I had always expected my first year in college to be challenging: being away from my family, my first time going to school without my twin sister and the sudden challenge of making new friends after going to the same school for 12 years. But I didn’t think my Judaism would ever be part of that challenge.
I was born and raised in Brooklyn — a second-generation New Yorker — so I think it’s fair to say that I am no stranger to Jewish culture. I am also a Hebrew school drop-out: At the ripe age of 11 I decided that three days of Hebrew school a week was really an unreasonable ask. I mean what was I gonna do, learn Hebrew and get Bat Mitzvahed? Apparently not. Having dropped out of speech therapy at 7, it seemed only fitting that I should continue on the path of quitting. It was, after-all, a path that was really freeing up my afternoons. Now at 19, I am not a Bat Mitzvah and I still can’t really say my “r”s. While the speech thing sometimes bites me in the ass, I can’t say that I regret my choice about Hebrew school — I was a strong-willed kid, and I really stood no chance of learning Hebrew.
All of this is to say that while growing up, I hadn’t thought much about being Jewish. At the end of high school I became a co-leader of my school’s Jewish Student Alliance and did become aware of some things I had been ignoring, like my school’s lack of Holocaust education, for example. Or the casual anti-semitism my peers were desensitized too, after forgetting that the rest of the world isn’t quite as Jewish as our little bubble. But even though I was passionate about being Jewish, it didn’t feel like a pressing issue. I was aware that I didn’t actually know a whole lot about the religion, but I also didn’t have much to prove; I was a dime a dozen in a sea of culturally Jewish kids.

# # # #

The problem
Reproduce word for word the part of the essay on Judaism and a first year of college starting with "I had always" and going on through "of that challenge.". The data that comes next is separate material with no connection to the essay.

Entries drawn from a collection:
# # # #

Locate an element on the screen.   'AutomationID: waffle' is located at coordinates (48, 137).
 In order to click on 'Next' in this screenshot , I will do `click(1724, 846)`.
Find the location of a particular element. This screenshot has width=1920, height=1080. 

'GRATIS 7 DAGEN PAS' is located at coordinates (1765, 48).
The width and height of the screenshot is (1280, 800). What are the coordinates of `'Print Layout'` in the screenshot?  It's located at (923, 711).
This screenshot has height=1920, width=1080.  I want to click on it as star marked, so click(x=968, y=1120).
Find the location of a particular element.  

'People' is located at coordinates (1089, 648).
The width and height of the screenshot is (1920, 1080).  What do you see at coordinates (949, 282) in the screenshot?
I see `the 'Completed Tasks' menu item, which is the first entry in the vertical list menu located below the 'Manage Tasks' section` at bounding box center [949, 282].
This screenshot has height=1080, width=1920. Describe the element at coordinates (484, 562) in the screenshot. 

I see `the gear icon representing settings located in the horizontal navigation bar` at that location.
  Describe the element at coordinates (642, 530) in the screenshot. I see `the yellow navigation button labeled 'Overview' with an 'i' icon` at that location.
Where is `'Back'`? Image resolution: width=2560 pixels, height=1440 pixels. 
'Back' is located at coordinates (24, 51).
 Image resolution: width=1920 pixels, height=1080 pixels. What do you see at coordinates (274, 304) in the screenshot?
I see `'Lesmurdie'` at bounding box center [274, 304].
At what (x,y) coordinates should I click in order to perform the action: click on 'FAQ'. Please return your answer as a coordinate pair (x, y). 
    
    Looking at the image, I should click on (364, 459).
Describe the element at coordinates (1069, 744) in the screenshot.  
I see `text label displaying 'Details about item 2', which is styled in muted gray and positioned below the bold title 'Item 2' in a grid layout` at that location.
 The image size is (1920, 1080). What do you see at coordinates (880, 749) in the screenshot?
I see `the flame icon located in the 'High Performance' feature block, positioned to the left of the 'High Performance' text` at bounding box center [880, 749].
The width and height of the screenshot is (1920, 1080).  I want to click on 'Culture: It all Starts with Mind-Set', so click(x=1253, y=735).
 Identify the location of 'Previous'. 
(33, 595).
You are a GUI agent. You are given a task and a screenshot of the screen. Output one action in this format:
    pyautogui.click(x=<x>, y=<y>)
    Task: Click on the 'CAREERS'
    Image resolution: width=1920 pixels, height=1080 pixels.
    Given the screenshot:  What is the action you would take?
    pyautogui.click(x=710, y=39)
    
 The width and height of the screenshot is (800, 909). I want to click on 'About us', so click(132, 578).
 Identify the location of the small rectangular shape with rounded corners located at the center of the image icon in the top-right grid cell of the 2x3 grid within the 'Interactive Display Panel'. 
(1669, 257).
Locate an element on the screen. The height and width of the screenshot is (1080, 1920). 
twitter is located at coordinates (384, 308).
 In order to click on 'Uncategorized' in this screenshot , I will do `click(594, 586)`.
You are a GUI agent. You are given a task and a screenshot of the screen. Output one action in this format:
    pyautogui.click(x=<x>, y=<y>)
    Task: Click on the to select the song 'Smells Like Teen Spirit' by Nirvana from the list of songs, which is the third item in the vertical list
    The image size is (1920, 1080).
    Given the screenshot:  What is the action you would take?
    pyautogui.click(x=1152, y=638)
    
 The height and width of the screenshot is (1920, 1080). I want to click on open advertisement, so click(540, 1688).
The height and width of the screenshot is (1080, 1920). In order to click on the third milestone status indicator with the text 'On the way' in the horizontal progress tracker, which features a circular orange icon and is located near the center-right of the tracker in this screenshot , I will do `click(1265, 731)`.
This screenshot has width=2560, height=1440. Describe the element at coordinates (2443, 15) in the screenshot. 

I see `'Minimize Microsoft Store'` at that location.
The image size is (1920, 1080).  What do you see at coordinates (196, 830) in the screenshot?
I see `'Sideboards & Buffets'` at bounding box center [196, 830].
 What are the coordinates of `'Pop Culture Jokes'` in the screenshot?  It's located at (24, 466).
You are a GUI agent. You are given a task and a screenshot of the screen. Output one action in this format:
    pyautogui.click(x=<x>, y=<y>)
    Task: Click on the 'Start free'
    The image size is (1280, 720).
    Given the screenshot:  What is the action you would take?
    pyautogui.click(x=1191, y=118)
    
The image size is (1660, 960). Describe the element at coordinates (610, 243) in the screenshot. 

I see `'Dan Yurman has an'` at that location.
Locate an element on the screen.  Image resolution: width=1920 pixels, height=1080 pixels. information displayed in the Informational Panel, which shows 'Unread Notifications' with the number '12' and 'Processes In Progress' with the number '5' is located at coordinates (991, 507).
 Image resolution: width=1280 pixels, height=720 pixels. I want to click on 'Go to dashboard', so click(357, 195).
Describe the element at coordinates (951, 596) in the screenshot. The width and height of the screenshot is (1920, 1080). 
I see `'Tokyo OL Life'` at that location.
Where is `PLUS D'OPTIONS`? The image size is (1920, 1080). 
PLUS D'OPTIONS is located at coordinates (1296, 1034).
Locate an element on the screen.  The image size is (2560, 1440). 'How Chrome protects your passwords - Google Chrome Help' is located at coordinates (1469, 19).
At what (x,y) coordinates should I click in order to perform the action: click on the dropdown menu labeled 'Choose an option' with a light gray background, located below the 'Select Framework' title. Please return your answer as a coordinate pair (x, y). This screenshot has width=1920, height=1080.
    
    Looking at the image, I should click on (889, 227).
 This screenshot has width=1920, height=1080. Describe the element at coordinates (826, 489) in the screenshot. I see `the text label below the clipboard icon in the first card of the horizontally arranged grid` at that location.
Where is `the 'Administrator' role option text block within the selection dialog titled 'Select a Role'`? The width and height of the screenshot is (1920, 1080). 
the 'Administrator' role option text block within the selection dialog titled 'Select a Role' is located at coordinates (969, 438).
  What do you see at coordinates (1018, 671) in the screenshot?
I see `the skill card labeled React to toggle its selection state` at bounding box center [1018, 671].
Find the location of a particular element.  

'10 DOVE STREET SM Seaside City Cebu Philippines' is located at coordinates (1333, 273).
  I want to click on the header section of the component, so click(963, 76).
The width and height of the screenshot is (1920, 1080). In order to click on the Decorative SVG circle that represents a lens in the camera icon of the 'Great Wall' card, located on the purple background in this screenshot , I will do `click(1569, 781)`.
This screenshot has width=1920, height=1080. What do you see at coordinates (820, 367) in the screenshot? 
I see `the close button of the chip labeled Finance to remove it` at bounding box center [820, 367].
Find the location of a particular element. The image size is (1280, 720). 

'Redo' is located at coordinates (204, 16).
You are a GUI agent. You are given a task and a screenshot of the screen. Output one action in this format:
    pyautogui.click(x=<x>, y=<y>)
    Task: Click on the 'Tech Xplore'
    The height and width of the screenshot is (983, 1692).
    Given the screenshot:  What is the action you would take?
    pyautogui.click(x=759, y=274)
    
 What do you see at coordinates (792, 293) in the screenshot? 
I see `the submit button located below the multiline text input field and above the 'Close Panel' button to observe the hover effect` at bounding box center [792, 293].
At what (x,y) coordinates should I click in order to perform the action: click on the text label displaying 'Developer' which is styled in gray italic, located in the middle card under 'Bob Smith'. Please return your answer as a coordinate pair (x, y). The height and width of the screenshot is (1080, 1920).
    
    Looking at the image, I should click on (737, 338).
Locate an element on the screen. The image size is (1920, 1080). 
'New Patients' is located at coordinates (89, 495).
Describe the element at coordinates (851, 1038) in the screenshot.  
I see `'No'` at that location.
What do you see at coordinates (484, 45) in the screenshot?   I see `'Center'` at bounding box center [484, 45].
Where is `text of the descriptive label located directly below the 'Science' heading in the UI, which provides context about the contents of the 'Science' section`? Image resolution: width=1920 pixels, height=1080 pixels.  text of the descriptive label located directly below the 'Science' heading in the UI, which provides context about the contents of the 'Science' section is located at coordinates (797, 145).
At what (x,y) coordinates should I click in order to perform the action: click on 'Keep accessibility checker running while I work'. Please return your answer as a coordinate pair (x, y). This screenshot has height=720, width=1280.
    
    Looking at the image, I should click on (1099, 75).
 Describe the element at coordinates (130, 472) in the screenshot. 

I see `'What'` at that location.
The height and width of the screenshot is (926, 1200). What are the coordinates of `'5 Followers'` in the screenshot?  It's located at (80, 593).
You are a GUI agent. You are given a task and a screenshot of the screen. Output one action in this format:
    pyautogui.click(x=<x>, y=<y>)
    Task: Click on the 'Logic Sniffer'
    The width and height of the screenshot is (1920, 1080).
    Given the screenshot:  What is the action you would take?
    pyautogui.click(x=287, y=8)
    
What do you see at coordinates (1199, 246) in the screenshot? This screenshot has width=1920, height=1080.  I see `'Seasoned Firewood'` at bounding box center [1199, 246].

# # # #

Response
I had always expected my first year in college to be challenging: being away from my family, my first time going to school without my twin sister and the sudden challenge of making new friends after going to the same school for 12 years. But I didn’t think my Judaism would ever be part of that challenge.